Nitekim hesap gününde Allah Teâlâ şöyle buyuracaktır: “Bu, doğrulara, doğruluklarının fayda vereceği gündür. Onlara, içinde ebedî kalacakları, zemininden ırmaklar akan cennetler vardır. Allah onlardan razı olmuştur, onlar da O’ndan razı olmuşlardır. İşte büyük kurtuluş ve kazanç budur.”[7], “Şüphesiz, Rabbimiz Allah’tır deyip, sonra dosdoğru yolda yürüyenlerin üzerine melekler iner. Onlara: ‘Korkmayın, üzülmeyin, size vaat olunan cennetle sevinin!’ derler.”[8]

2. Asla Yalan Konuşmamak: Yalan, sözlükte; “gerçeği gizlemek, gerçeği çarpıtmak, birini aldatmak vb. amacıyla bilerek söylenen gerçeğe aykırı söz” anlamında kullanılmaktadır.[9] Terim olarak ise sözün gerçeğe uygun olmaması şeklinde tarif edilmiştir.[10]

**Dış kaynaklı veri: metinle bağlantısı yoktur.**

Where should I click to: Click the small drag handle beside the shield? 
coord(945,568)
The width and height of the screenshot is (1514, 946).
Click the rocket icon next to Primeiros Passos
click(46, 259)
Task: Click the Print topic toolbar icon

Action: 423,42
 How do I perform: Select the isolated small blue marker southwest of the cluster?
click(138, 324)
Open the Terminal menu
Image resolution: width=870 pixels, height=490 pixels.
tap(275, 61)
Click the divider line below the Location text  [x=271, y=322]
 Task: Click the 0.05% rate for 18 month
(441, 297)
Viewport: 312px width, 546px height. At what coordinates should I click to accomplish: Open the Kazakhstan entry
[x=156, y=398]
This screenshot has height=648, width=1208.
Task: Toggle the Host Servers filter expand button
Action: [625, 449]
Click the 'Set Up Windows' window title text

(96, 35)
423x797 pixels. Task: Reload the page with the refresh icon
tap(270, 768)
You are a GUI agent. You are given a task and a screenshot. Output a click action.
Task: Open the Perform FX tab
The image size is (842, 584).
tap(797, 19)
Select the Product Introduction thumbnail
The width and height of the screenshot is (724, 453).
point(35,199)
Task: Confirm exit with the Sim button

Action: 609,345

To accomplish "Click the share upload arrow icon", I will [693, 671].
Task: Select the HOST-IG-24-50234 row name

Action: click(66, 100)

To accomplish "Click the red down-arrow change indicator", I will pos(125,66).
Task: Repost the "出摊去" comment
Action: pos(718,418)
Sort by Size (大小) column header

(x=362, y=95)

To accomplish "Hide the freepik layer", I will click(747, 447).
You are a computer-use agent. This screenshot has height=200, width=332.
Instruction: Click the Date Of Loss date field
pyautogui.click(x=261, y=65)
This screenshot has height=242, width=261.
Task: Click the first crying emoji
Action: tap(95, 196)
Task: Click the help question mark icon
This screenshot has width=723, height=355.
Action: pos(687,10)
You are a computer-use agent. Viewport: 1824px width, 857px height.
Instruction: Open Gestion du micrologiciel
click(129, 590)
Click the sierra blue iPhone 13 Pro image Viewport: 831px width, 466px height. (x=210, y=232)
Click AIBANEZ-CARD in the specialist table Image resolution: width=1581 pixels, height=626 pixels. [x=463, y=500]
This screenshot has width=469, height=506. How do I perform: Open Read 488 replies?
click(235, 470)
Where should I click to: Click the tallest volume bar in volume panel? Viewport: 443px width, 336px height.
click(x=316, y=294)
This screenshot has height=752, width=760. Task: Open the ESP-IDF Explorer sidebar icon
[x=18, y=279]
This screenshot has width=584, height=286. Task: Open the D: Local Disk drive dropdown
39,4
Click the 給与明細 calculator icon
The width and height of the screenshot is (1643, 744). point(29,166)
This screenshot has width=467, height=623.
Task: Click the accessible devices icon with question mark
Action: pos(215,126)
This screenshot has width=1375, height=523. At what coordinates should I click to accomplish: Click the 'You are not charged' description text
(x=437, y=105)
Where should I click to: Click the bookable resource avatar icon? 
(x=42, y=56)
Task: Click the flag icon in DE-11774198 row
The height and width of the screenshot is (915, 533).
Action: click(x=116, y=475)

İslâm dininde yalan bütün kötülüklerin anası olarak kabul edilmiş ve yasaklanıp haram kılınmıştır. Yüce Allah: “Ey müminler! Allah’a karşı gelmekten sakının, doğru söz söyleyin.”[11],

“…yalan sözden kaçınınız.”[12], “…

Allah, yalancı ve nankör olan kimseyi doğru yola iletmez.”[13] buyurarak yalandan sakınmayı emretmektedir. Yalan, şeytanın en belirgin özelliklerinden biri olup kâfir ve münafık insanların niteliğidir.[14]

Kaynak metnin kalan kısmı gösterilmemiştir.